EXCERTO DO DOCUMENTO:
——————————
No entanto, surgem questões éticas quando falamos da não divulgação de informação genética (relacionada com doenças graves acionáveis) aos membros da família. Isto acontece quando um doente tem (o risco de ter) uma doença genética, para a qual temos opções de vigilância ou tratamento (acionáveis), e se recusa a partilhar essa informação com os seus familiares que também podem estar em risco.

Se, por um lado, queremos proteger a confidencialidade e a autonomia individual, por outro lado, devemos também considerar a beneficência e a não maleficência do familiar em risco de ter essa doença. Embora a lei proteja o direito à confidencialidade, e esta seja também uma perspetiva da ética normativa, uma perspetiva ética mais utilitarista faria o melhor para o maior número de pessoas e contactaria a família. Talvez na perspetiva da ética das virtudes, um bom diálogo e uma decisão partilhada pudessem ajudar a esclarecer este dilema.

Diagnóstico Pré-Natal e Pré-Implantação

O início da vida é um tema de dilemas éticos e de controvérsia desde os primórdios da bioética, e pode não ter uma resposta correta ou definitiva mesmo nos dias de hoje.

Isso dar-nos-ia várias páginas de diferentes perspetivas, pelo que faremos apenas um breve comentário sobre questões de ética genética.

De acordo com o Genereviews®, e relativamente a várias doenças, "podem existir diferenças de perspetiva entre os profissionais médicos e no seio das famílias relativamente à utilização de testes pré-natais (quando o teste está a ser considerado para efeitos de interrupção da gravidez ou para diagnóstico precoce). Embora a maioria dos centros considere a utilização de testes pré-natais como uma decisão pessoal, a discussão destas questões pode ser útil."
——————————
Itens armazenados:
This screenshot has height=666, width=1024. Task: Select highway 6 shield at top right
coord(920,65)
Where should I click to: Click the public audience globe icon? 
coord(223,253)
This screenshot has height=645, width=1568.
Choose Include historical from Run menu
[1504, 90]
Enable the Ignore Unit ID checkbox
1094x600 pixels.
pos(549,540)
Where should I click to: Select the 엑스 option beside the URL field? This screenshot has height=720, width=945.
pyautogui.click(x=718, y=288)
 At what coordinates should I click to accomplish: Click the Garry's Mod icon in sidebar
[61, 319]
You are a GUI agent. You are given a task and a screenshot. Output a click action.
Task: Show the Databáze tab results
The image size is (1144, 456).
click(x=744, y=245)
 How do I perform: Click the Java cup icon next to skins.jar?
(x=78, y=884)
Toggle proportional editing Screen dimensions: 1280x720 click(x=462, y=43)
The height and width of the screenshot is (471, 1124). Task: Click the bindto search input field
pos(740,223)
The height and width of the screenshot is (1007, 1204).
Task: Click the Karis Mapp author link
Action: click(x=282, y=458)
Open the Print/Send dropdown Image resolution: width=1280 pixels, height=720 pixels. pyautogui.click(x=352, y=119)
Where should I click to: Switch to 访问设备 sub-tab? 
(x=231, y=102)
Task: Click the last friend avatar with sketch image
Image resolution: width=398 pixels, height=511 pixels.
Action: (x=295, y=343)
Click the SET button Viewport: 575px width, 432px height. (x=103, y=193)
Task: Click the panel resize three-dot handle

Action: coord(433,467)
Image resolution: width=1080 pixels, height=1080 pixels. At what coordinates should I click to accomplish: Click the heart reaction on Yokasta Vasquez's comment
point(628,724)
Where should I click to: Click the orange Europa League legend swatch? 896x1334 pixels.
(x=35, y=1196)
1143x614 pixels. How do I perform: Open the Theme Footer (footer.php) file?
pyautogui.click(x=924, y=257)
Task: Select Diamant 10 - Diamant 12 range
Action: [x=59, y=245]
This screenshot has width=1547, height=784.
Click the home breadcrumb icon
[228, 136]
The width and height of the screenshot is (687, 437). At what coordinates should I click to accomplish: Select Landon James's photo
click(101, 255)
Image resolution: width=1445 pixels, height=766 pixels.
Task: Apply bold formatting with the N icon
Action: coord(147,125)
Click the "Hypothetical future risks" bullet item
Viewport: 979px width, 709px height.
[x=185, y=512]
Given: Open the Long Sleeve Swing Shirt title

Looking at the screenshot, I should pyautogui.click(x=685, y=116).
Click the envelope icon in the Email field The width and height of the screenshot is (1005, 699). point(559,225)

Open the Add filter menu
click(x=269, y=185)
——————————
De acordo com o excerto sobre ética genética, o que faria uma perspetiva ética mais utilitarista?

RESPOSTA: Faria o melhor para o maior número de pessoas e contactaria a família.